Each line from the one holding "800x553 pixels." to the last line below must be restated word for word, and no picture may be included.
== Segment start ==
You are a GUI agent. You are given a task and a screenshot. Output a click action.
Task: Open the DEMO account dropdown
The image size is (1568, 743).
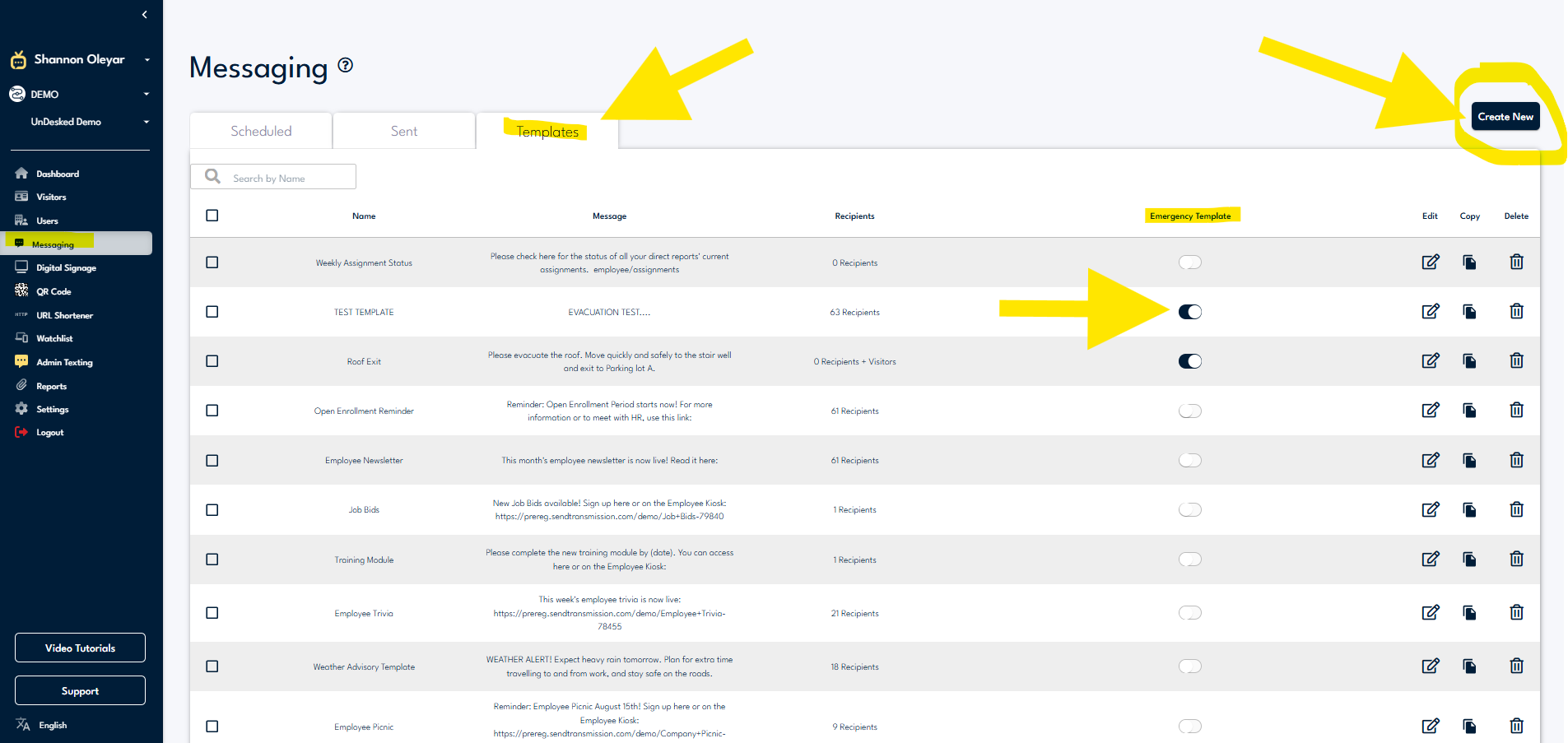147,95
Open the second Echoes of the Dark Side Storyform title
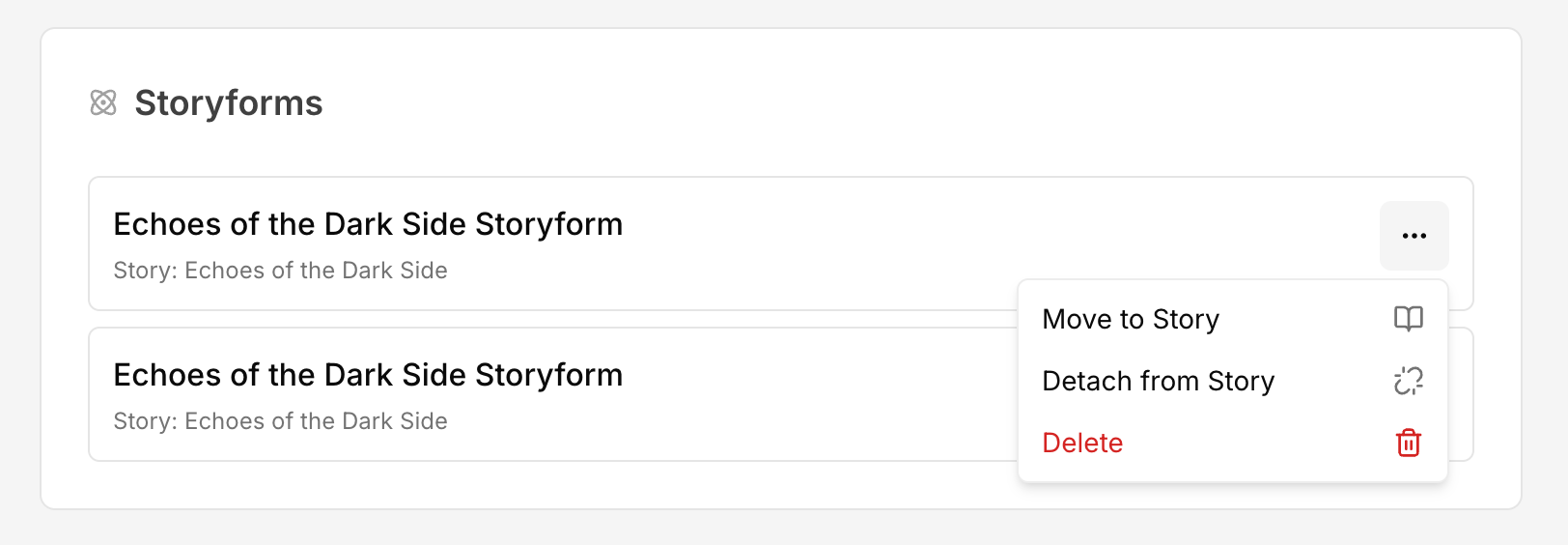 point(368,375)
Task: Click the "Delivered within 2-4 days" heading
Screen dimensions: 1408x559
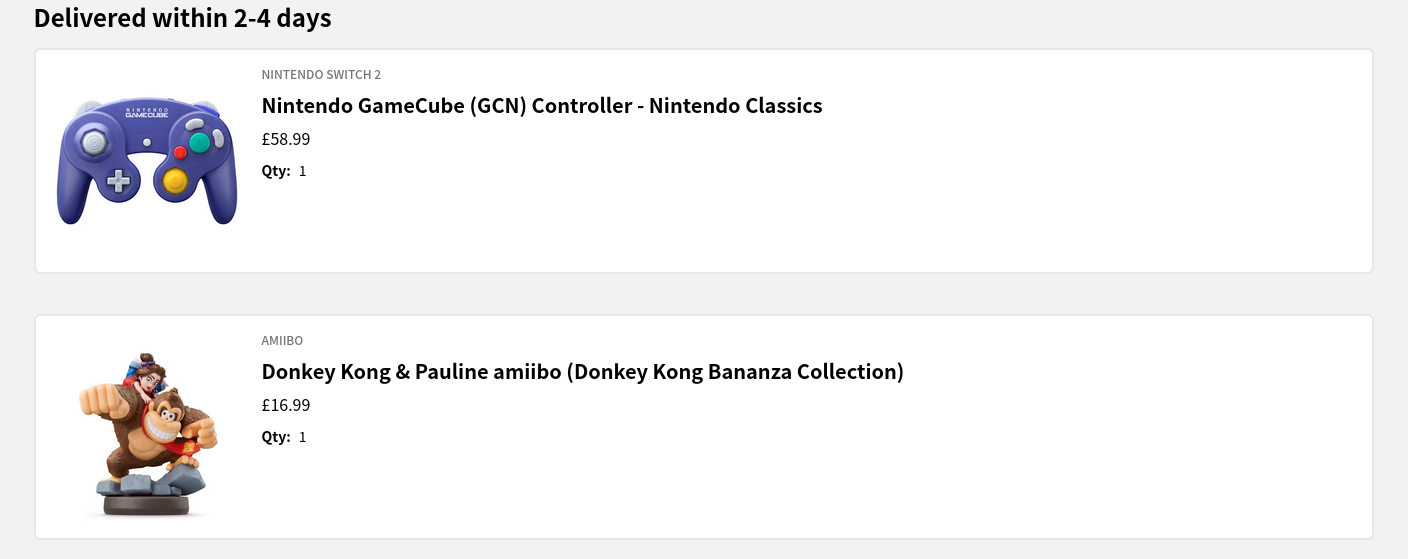Action: pos(182,18)

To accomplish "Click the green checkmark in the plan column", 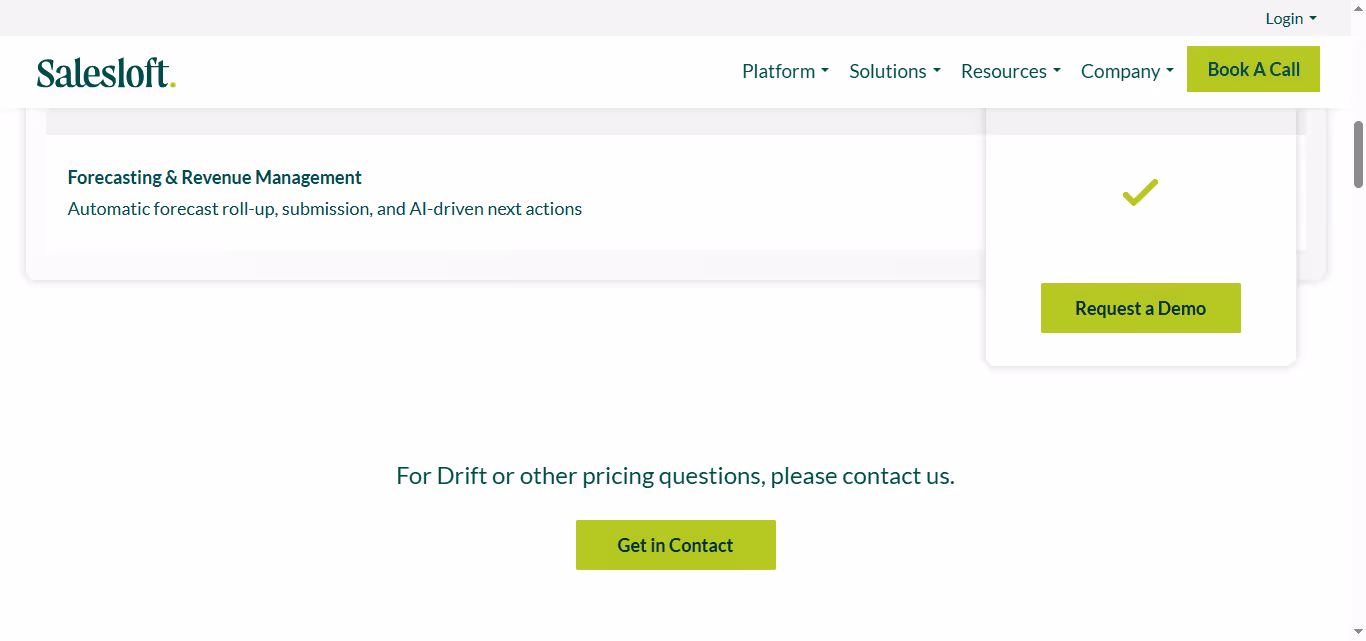I will tap(1140, 192).
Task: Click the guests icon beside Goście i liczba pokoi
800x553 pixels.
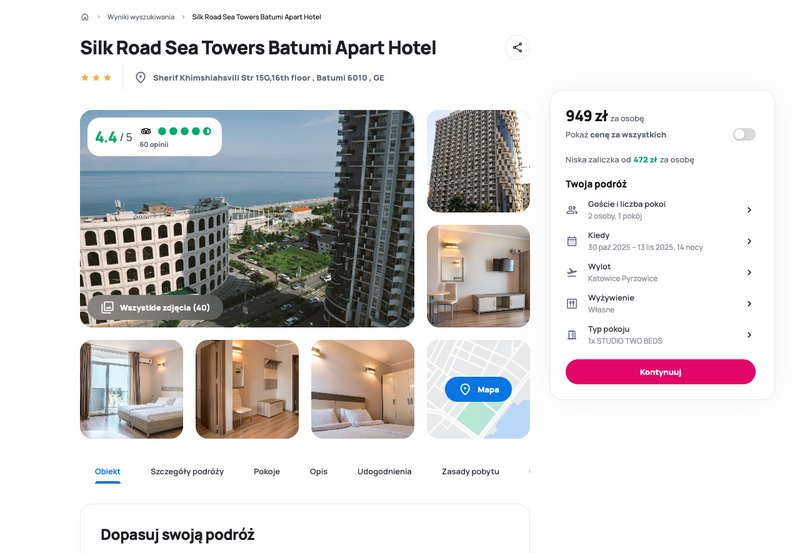Action: (x=572, y=210)
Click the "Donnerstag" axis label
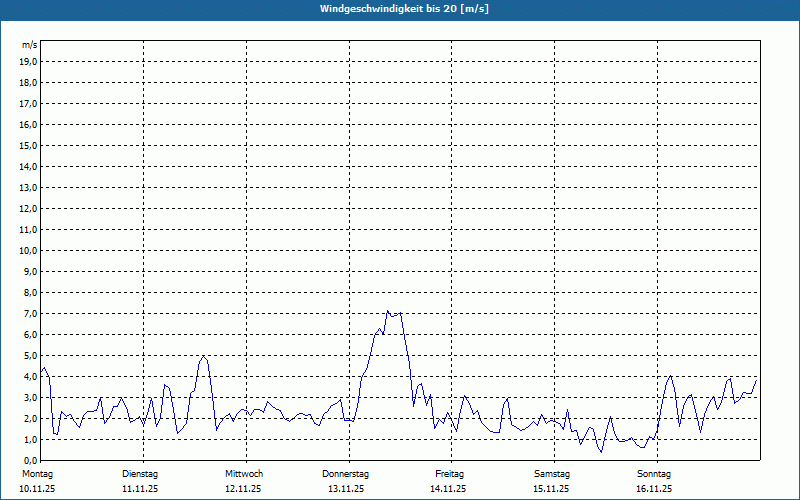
== Segment end ==
WRITTEN SOLUTION
800x553 pixels.
Action: (x=572, y=210)
Click the "Donnerstag" axis label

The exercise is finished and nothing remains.